[Saved entries]

[Start of section]

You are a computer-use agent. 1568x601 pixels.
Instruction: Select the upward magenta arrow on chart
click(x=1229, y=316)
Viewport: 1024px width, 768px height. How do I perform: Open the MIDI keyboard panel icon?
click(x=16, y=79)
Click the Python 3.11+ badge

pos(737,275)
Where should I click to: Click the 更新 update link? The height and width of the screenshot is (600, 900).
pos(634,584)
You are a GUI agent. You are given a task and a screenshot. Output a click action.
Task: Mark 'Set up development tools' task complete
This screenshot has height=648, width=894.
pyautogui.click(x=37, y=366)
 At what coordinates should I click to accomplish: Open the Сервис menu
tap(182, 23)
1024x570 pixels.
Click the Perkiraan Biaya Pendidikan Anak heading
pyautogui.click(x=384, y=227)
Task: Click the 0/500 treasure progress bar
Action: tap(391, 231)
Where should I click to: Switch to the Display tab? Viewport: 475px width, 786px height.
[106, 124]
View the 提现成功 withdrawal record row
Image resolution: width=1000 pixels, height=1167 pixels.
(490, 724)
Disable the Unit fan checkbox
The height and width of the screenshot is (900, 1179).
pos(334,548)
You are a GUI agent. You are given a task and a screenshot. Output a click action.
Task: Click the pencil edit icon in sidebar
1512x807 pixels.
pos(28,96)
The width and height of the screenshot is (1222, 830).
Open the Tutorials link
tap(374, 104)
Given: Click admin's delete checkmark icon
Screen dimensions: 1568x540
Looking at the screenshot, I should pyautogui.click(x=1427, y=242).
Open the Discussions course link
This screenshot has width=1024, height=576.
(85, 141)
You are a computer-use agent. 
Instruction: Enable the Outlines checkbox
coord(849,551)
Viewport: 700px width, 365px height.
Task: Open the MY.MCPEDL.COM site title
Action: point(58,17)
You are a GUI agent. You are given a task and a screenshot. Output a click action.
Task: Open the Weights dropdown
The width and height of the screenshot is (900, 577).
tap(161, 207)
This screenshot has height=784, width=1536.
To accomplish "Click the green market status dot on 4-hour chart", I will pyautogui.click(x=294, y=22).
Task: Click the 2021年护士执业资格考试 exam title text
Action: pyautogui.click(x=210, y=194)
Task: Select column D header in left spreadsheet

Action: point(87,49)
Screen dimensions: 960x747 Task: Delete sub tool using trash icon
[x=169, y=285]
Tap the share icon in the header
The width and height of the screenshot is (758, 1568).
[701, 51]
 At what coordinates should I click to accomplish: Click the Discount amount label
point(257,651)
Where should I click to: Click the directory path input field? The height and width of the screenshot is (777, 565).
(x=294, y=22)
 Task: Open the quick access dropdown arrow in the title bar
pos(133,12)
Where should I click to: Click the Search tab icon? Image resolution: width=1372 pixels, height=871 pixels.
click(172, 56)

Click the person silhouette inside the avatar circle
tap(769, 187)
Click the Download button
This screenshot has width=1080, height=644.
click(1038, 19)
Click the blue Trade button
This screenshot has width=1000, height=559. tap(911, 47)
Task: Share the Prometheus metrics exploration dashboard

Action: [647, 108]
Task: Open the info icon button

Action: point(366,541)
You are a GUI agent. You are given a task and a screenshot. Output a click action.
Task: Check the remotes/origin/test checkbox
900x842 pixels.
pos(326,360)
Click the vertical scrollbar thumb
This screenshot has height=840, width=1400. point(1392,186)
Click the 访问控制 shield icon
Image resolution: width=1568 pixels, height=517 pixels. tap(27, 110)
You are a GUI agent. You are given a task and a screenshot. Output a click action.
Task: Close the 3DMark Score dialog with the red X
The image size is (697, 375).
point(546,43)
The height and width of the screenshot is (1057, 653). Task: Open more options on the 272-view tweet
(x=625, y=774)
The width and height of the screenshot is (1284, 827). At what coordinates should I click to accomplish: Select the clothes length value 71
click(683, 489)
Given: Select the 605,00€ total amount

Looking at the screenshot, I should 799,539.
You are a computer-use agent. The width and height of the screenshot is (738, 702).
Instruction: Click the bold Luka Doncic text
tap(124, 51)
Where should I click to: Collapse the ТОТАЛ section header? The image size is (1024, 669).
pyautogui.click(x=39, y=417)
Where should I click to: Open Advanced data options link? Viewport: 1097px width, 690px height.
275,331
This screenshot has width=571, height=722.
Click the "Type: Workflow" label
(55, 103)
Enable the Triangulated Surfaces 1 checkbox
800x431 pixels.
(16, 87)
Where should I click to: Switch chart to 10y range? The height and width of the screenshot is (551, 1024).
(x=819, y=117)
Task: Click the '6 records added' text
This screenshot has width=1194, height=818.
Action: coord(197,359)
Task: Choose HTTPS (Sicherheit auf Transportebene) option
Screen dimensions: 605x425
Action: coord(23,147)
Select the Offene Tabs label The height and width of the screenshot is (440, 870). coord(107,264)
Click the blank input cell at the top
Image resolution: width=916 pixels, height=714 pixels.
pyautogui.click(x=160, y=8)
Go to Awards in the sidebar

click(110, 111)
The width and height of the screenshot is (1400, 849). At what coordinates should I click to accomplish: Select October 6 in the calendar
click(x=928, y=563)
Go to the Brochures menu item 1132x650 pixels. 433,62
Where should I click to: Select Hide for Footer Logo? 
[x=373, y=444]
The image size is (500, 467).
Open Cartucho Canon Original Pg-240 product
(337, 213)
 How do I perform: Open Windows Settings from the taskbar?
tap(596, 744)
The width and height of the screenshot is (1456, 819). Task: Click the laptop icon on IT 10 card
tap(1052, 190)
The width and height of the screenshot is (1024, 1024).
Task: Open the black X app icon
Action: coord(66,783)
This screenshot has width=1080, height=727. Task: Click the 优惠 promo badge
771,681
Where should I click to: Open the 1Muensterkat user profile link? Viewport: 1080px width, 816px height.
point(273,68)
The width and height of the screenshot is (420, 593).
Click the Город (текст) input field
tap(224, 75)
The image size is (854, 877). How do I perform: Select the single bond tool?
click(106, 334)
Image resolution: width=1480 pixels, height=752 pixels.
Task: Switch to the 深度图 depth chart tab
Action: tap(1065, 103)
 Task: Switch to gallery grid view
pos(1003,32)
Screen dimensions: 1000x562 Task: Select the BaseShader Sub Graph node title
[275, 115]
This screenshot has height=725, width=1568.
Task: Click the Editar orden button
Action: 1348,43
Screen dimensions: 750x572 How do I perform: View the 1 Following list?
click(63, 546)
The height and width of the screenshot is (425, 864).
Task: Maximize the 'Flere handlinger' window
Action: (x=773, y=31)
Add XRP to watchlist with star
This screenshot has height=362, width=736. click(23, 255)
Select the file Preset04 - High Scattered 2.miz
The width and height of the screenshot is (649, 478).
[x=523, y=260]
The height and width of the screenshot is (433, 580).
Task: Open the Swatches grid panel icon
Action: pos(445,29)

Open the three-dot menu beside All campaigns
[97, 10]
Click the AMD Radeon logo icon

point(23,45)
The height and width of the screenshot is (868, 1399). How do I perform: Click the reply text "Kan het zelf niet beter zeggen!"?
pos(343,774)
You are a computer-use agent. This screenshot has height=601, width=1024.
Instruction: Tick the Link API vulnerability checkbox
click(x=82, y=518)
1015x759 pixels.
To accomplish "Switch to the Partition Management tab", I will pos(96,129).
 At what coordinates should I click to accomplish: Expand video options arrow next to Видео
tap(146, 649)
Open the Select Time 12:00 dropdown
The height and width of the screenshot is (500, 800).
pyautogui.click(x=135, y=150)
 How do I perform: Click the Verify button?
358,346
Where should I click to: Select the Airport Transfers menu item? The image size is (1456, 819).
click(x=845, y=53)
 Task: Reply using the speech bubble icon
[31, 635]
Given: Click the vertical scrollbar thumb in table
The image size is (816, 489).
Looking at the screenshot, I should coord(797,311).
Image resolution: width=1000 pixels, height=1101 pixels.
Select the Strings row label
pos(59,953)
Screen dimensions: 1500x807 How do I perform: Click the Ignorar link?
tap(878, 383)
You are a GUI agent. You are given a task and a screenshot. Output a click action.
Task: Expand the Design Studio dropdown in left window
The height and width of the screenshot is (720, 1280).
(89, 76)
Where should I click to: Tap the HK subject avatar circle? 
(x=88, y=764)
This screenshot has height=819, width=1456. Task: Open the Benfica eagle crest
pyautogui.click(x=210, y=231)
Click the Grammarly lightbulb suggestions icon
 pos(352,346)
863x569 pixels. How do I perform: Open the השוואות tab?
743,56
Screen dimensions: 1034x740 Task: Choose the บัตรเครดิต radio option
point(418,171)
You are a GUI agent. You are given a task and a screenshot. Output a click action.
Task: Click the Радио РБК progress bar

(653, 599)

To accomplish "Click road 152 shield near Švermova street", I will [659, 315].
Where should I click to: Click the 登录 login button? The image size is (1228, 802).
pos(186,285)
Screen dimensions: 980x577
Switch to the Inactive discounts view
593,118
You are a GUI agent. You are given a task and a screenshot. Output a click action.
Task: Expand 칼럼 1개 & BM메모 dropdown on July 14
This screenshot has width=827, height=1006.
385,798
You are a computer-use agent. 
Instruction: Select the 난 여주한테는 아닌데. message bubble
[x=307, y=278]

[End of section]

> **TASK OBJECTIVE**
Search the data above for the word "computer" and show every line that has it.

> **RESULT**
You are a computer-use agent. 1568x601 pixels.
You are a computer-use agent. 
You are a computer-use agent. The width and height of the screenshot is (738, 702).
You are a computer-use agent. This screenshot has height=601, width=1024.
You are a computer-use agent. 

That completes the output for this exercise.